Frente a una resolución formal que demuestra el bloqueo informativo, la respuesta del gobernador Ricardo Gallardo Cardona fue la descalificación y el desvío. Al ser confrontado con documentos oficiales que prueban que su administración reservó toda la información financiera sobre la contratación de Katy Perry en la Feria Nacional Potosina, el mandatario estatal optó por negar los hechos y deslindarse, remitiendo el reclamo al propio Patronato organizador.
El contraste es absoluto.

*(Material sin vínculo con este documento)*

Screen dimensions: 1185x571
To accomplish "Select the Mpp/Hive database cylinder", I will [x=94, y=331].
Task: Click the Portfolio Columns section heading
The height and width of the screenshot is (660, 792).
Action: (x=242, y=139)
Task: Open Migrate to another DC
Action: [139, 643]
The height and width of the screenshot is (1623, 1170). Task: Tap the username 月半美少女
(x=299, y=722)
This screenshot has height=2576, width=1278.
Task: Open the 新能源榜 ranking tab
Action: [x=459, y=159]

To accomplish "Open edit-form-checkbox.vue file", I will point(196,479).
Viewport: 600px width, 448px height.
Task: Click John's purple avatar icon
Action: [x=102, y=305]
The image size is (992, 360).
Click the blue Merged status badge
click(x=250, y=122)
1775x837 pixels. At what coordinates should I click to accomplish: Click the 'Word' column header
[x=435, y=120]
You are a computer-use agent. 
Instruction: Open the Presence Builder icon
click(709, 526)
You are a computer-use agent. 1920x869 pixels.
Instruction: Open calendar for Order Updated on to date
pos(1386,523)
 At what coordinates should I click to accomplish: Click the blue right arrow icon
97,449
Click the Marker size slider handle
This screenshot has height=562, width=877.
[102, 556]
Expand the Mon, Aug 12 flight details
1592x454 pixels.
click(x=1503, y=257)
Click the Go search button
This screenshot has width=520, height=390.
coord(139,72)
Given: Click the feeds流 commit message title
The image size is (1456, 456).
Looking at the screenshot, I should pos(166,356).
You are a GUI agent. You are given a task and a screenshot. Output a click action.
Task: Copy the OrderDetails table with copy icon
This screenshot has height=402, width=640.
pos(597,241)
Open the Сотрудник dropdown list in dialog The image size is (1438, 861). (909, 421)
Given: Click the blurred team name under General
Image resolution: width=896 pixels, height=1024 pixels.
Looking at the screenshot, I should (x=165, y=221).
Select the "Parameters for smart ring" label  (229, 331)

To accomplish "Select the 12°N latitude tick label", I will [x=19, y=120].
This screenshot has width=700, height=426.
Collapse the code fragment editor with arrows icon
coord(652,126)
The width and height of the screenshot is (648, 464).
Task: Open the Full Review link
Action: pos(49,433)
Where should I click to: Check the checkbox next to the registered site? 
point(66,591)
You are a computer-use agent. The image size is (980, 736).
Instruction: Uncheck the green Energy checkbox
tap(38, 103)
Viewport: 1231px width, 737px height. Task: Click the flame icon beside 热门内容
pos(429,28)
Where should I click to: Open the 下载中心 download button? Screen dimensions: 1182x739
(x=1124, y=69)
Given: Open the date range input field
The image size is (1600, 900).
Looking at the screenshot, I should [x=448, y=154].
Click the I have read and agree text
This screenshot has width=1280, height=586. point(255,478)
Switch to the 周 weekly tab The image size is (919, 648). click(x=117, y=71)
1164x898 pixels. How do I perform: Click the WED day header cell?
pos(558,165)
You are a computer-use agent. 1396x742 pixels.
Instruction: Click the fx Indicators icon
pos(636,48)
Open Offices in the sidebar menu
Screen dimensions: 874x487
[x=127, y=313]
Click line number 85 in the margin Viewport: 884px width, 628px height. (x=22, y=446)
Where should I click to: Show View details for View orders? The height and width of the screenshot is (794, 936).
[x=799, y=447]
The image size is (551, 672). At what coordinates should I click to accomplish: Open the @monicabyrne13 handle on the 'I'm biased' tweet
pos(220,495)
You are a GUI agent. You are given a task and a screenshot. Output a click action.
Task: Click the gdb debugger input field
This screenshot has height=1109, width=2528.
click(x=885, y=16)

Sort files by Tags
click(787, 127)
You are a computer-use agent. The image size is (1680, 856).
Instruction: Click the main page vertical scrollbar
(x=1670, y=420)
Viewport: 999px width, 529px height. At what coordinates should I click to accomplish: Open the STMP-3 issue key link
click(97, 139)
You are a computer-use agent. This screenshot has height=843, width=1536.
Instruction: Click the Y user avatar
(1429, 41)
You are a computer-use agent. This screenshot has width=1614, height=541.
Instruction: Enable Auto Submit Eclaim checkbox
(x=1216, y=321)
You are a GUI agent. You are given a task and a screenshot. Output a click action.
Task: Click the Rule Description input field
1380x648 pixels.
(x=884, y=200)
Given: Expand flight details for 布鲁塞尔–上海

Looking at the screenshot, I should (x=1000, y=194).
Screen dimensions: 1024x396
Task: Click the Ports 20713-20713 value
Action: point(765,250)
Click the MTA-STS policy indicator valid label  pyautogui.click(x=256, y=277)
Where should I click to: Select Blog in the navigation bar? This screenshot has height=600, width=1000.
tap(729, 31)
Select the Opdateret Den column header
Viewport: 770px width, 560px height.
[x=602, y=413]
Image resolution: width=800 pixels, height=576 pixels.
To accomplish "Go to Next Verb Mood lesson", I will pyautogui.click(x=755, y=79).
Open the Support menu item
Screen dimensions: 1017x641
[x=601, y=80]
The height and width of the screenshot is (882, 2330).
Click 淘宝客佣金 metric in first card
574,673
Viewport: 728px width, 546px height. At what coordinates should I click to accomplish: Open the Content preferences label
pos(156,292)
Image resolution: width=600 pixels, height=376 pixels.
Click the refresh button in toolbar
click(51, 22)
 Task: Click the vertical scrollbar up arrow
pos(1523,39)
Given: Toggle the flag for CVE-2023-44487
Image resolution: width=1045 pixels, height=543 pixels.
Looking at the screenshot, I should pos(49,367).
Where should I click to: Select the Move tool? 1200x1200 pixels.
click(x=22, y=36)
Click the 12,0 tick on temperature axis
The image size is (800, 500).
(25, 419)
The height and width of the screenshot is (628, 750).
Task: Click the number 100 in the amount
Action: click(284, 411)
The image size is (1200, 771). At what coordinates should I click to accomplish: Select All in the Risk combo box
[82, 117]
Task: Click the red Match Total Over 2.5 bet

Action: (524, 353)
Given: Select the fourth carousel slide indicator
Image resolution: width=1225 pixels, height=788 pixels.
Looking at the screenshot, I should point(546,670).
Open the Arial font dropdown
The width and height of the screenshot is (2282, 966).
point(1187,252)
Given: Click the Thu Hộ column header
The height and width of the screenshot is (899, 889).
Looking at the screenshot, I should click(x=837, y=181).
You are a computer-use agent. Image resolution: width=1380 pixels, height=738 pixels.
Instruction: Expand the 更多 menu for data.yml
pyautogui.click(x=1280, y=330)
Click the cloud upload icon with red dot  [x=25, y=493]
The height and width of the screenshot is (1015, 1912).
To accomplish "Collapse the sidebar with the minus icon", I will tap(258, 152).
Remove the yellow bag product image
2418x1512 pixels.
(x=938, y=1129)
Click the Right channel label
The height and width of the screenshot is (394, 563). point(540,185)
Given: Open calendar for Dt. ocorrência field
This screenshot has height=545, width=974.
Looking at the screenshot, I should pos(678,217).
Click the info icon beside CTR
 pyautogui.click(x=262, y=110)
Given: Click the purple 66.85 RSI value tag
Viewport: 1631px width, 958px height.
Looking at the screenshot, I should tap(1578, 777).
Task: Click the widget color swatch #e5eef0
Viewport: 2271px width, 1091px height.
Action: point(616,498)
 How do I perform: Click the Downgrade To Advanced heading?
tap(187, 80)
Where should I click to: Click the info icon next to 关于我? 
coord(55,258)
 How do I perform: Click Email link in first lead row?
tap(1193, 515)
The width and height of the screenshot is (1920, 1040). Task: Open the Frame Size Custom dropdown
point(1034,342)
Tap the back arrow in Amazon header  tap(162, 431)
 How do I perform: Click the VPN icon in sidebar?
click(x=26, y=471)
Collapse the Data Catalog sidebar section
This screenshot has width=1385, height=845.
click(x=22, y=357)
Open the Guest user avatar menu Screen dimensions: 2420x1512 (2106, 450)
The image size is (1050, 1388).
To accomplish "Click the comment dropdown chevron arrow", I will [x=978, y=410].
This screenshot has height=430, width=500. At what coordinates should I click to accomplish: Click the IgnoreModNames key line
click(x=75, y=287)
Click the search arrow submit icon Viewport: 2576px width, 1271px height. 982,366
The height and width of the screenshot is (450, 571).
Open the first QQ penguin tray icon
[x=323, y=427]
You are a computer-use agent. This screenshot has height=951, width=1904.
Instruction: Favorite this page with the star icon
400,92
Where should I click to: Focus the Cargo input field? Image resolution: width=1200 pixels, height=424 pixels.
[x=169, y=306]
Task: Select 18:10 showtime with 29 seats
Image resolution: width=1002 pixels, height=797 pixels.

En respuesta formal a la solicitud de transparencia 240479326000013, tramitada en la Plataforma Nacional de Transparencia, la Unidad Contable del Patronato de la Fenapo resolvió clasificar como reservada la totalidad de los contratos, convenios, comprobantes fiscales y transferencias bancarias de la presentación del pasado 25 de agosto. La resolución oficial impide de facto conocer el caché de la artista, el costo de producción o el origen de los recursos utilizados.

Sin embargo, al ser increpado sobre este ocultamiento durante un acto público, Gallardo Cardona descartó la existencia del acuerdo administrativo. «No hay nada reservado, de ningún concierto», sostuvo tajante. Cuando se le puntualizó que la negativa no era un rumor sino una resolución formal emitida por la vía institucional de transparencia, el titular del Ejecutivo estatal cambió de maniobra: evadió fijar una postura de fondo sobre la opacidad y envió a los reporteros a pedir las cuentas a la Fenapo.
La escena retrata una estrategia recurrente: desconocer la evidencia documental cuando contradice el discurso público y trasladar la carga hacia una estructura administrativa subordinada a su propio gobierno. Al negar una reserva legalmente asentada y desviar el cuestionamiento a un ente que ya dictaminó el sigilo, la administración estatal no solo elude clarificar cuánto costó el espectáculo estelar de la feria, sino que exhibe una abierta resistencia a transparentar el destino de los recursos públicos.